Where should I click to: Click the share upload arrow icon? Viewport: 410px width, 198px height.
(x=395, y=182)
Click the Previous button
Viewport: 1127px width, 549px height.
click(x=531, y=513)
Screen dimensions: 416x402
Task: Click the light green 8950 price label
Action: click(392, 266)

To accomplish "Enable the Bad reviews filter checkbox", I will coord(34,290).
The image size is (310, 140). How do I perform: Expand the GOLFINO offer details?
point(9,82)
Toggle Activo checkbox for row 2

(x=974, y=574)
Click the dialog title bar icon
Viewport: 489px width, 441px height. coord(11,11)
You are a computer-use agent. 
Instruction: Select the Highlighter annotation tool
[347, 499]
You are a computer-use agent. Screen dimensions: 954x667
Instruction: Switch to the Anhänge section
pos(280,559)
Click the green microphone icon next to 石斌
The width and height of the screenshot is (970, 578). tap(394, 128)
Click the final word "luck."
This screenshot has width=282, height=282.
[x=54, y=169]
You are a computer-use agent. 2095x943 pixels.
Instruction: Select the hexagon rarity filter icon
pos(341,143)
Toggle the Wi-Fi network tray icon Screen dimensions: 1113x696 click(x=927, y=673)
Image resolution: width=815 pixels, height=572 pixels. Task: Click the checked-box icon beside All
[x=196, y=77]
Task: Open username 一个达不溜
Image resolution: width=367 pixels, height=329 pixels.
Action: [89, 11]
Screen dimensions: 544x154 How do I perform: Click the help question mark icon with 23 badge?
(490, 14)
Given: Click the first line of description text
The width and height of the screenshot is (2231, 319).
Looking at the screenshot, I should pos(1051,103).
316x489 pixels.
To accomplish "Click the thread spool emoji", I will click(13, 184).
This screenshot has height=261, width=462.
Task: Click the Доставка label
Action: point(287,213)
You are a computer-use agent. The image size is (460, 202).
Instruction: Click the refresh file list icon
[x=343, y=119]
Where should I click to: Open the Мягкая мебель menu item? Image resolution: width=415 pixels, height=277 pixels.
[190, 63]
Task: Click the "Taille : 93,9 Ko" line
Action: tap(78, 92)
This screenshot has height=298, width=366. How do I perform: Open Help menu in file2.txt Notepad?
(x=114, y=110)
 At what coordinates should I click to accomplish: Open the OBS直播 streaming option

*INSTRUCTIONS TO FOLLOW:* Set down the lines of the listing above without any change, starting with the line that contains "You are a computer-use agent. The" and going on through the line that contains "Action: tap(78, 92)".

*SOLUTION FOR THIS PROBLEM:*
You are a computer-use agent. The image size is (460, 202).
Instruction: Click the refresh file list icon
[x=343, y=119]
Where should I click to: Open the Мягкая мебель menu item? Image resolution: width=415 pixels, height=277 pixels.
[190, 63]
Task: Click the "Taille : 93,9 Ko" line
Action: tap(78, 92)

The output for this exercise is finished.